Illinois is known as “The Land of Lincoln”, even though he was born in Kentucky. Lincoln cut his political teeth in Springfield, first as a lawyer and then governor and then later a Senator for the state of Illinois. In 1955, “The Land of Lincoln” became the official state motto.
There was one historical artifact that drew me to a corner of Lincoln Park to visit the Chicago History Museum.
On a past visit to Washington D. C., two highlights of my visit was Ford’s Theatre and the Lincoln memorial.
Ford’s Theatre was where Lincoln was assassinated on the night of April 14, 1865 by the actor John Wilkes Booth during a performance of Our American Cousin.
Lincoln was moved across the street to the Peterson Boarding House where the president was placed on a bed on the ground floor, towards the back of the house. Lincoln was too tall (he was 6 ft 4 in) for the small bed that he was laid at an angle, with his feet hanging off the end. He remained in a coma, never regaining consciousness.

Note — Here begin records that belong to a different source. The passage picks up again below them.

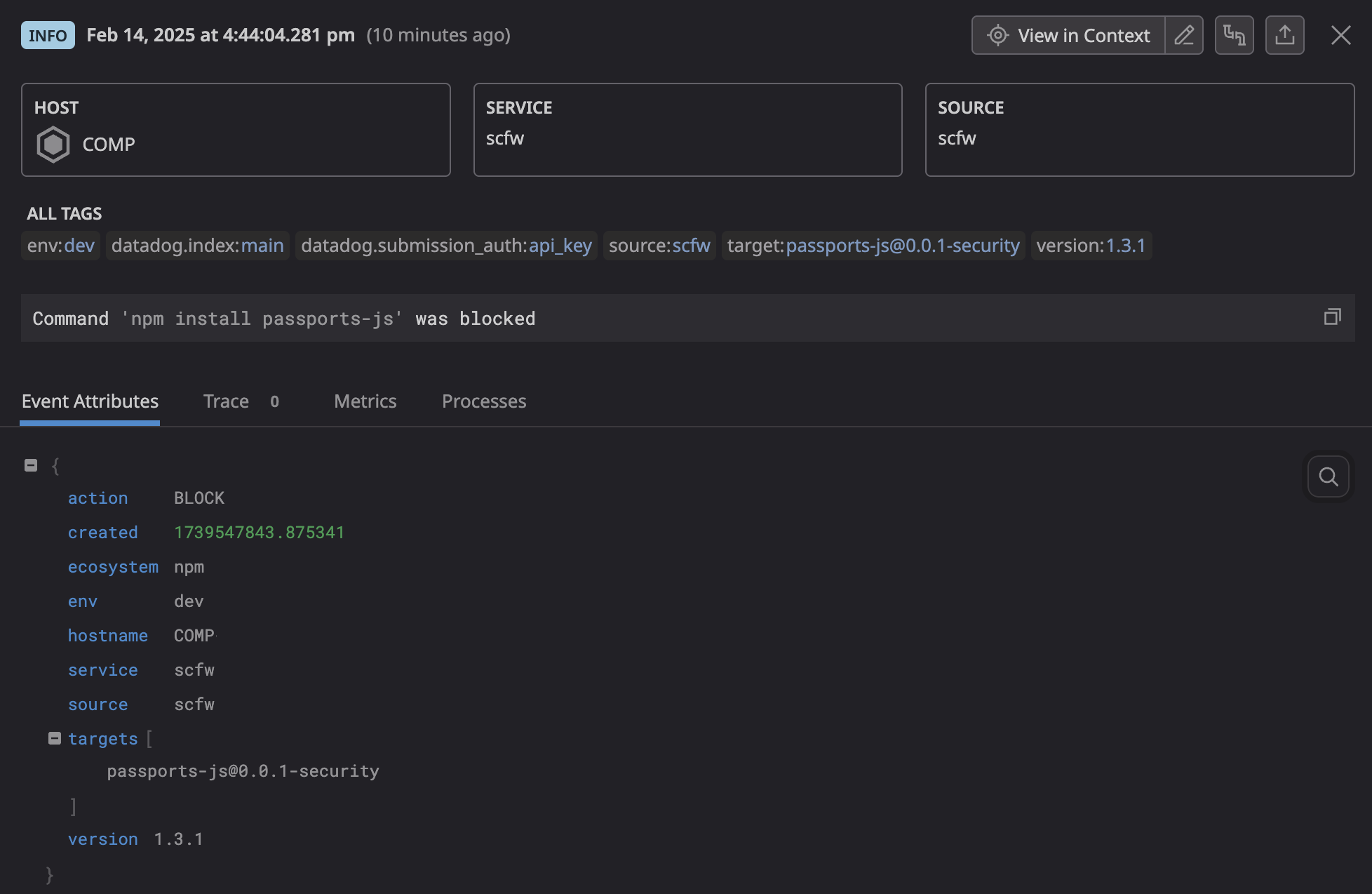The height and width of the screenshot is (894, 1372).
Task: Click the View in Context target icon
Action: 997,35
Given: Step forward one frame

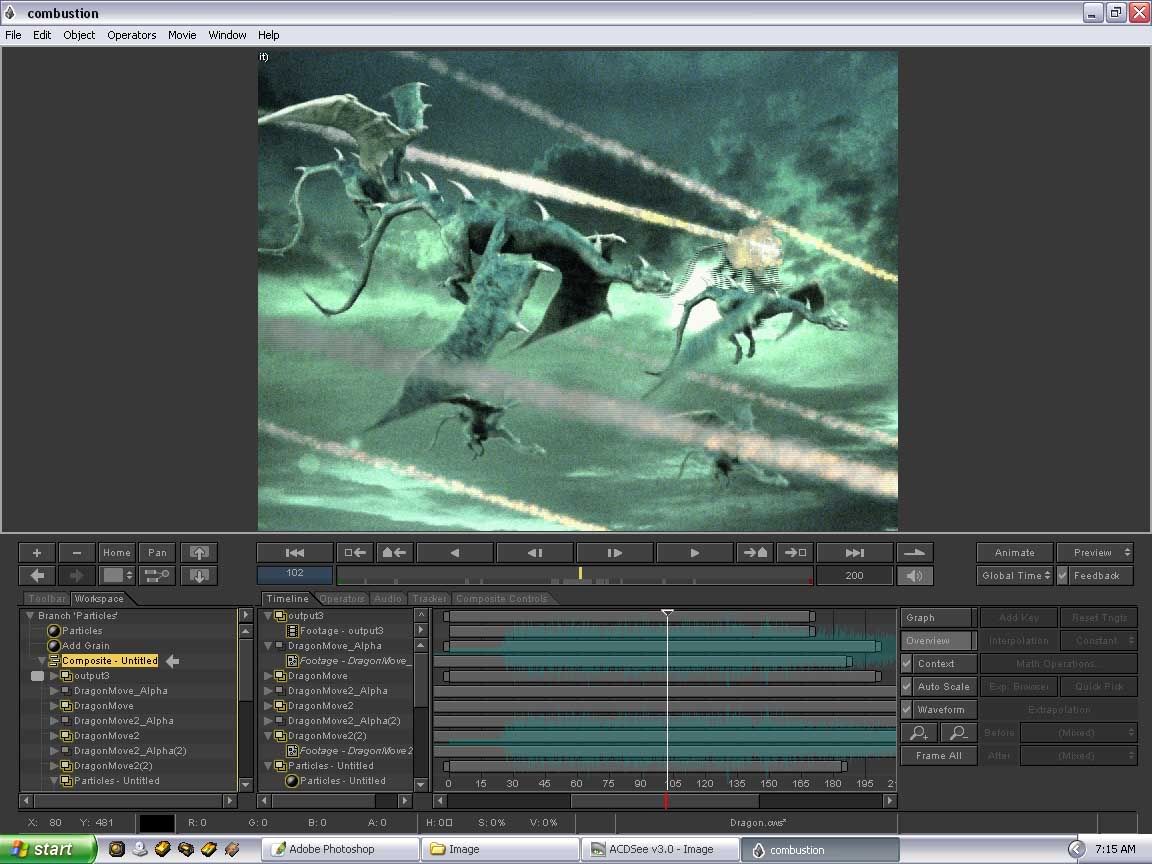Looking at the screenshot, I should point(614,553).
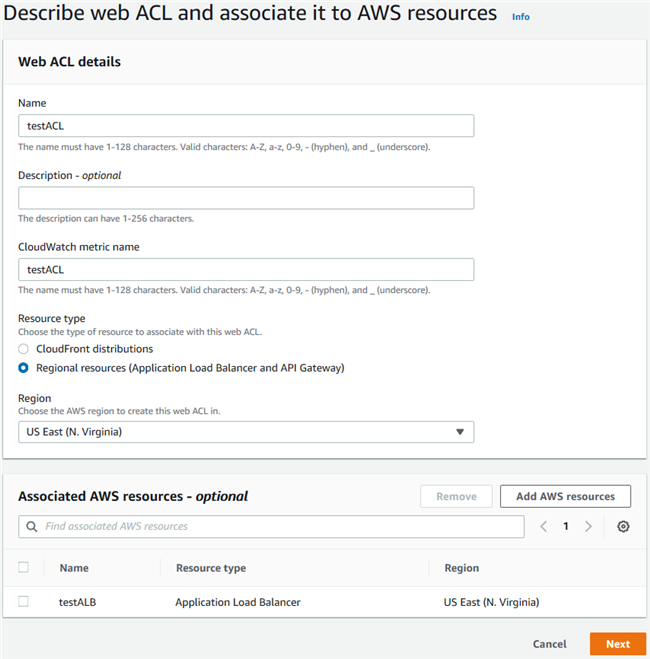Open the table preferences gear icon
This screenshot has height=659, width=650.
(x=623, y=527)
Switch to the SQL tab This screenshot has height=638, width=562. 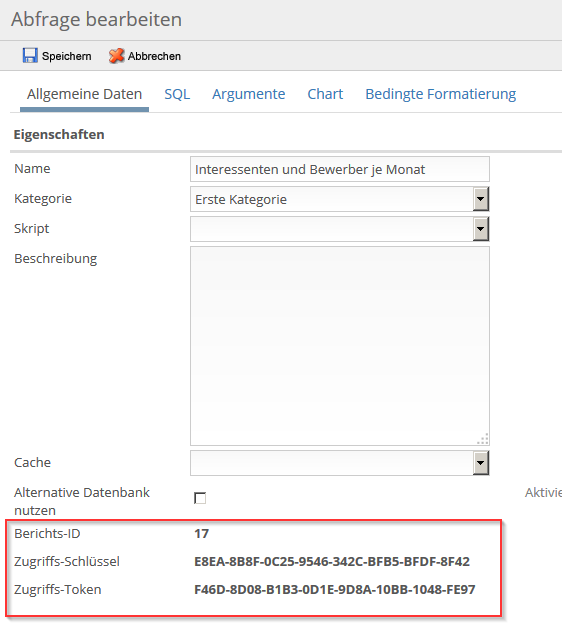pos(177,94)
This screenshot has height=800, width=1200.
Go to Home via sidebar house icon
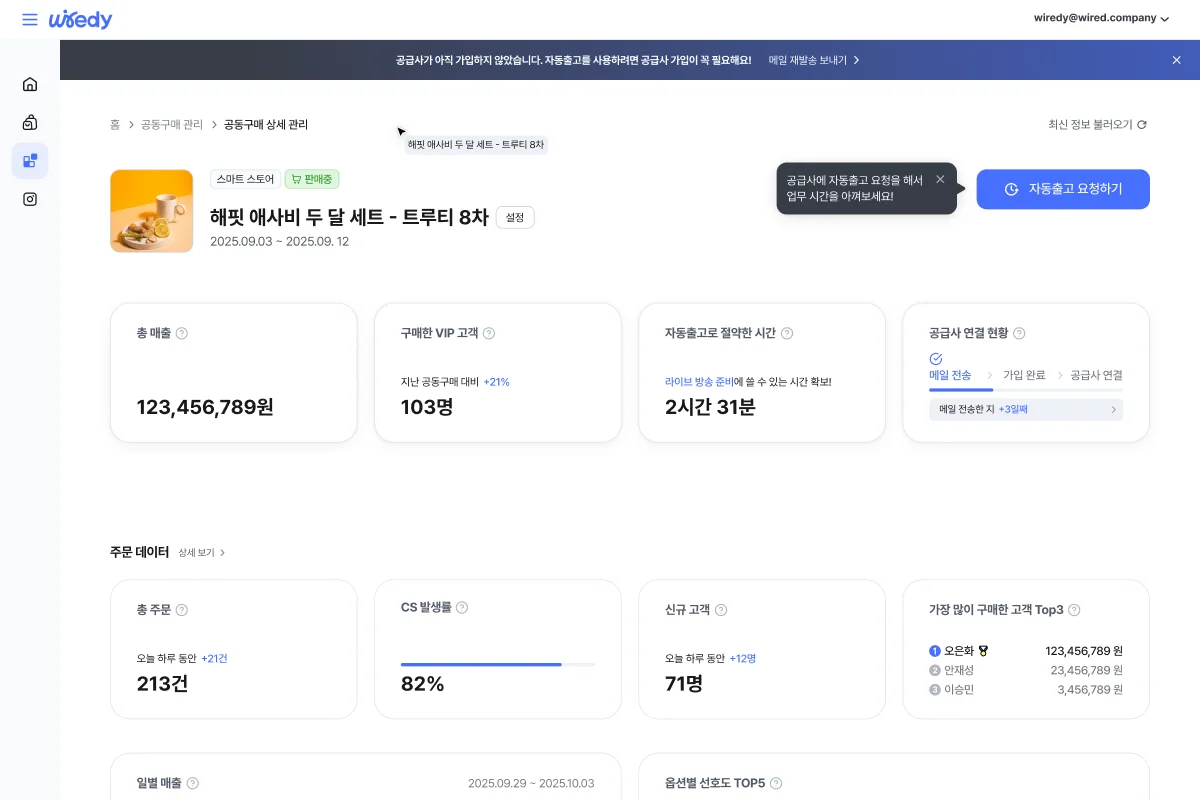point(30,84)

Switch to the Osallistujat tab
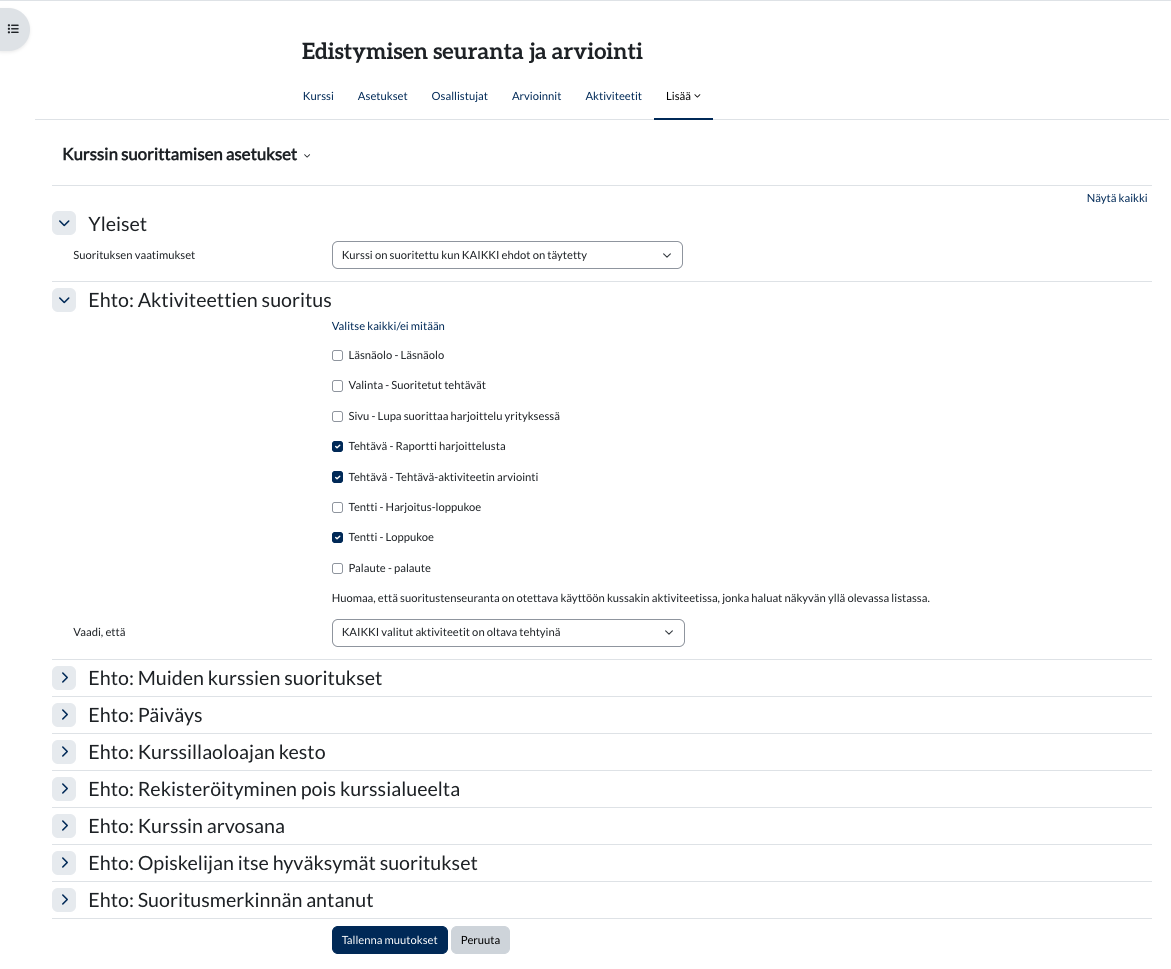[x=459, y=96]
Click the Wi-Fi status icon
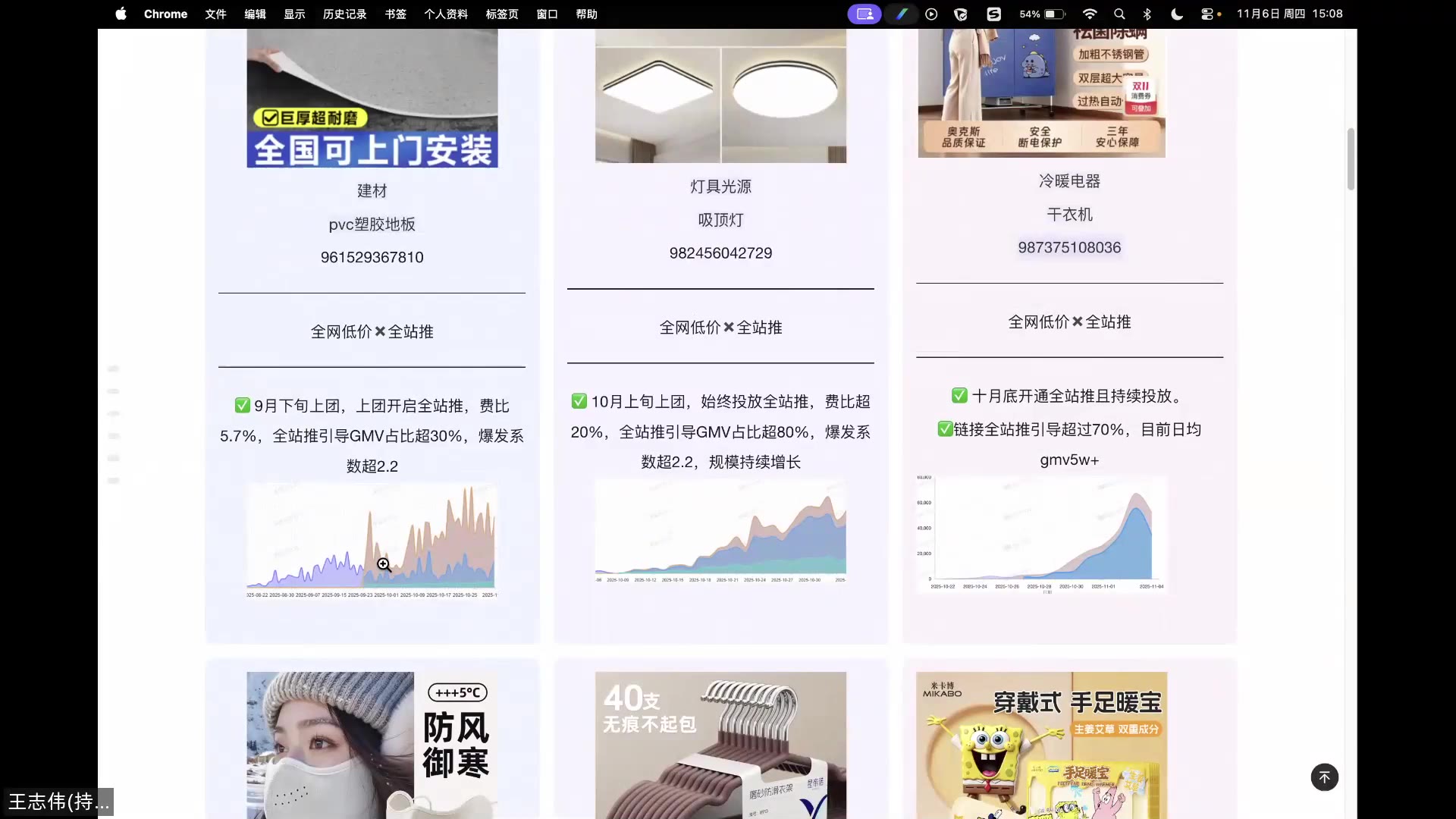The width and height of the screenshot is (1456, 819). pyautogui.click(x=1090, y=14)
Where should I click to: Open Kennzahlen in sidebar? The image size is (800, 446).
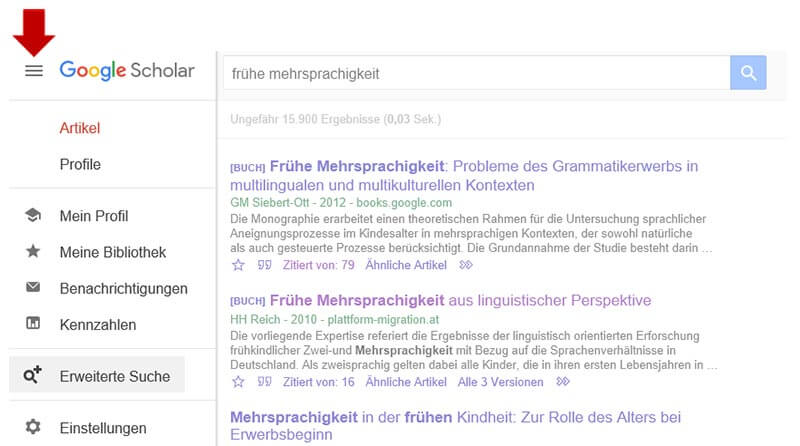click(98, 325)
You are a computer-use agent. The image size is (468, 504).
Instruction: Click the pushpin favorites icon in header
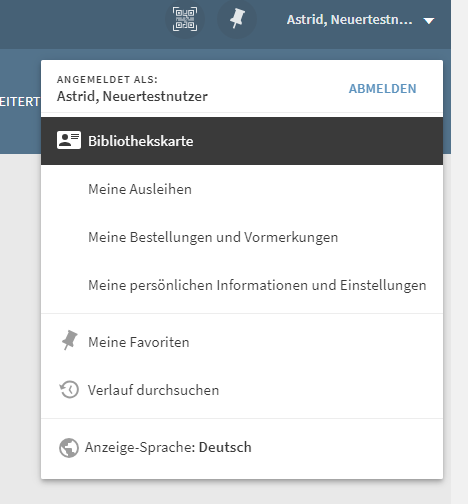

Over 90 people came to pay their last respects to the President who had led the country through the Civil War. He died at 7:22 AM on April 15, 1865. Edwin Stanton, Lincoln’s Secretary of War, saluted Lincoln and said, “He now belongs to the ages.”
I had heard from a docent at the Peterson House, which is now a museum, that the bed on display was a replica and the real bed was in a museum in Chicago.
There is only one historical figure that has more books written about them than Abraham Lincoln and that is the son of god himself: Jesus Christ Superstar.
Now that is saying a lot about Lincoln’s impact to our country and his influence around the world.
But I was here to see and sketch a historic bed.
In the same display was a life mask of Lincoln that captured the presidents features shortly before his death. I added this to my sketchbook.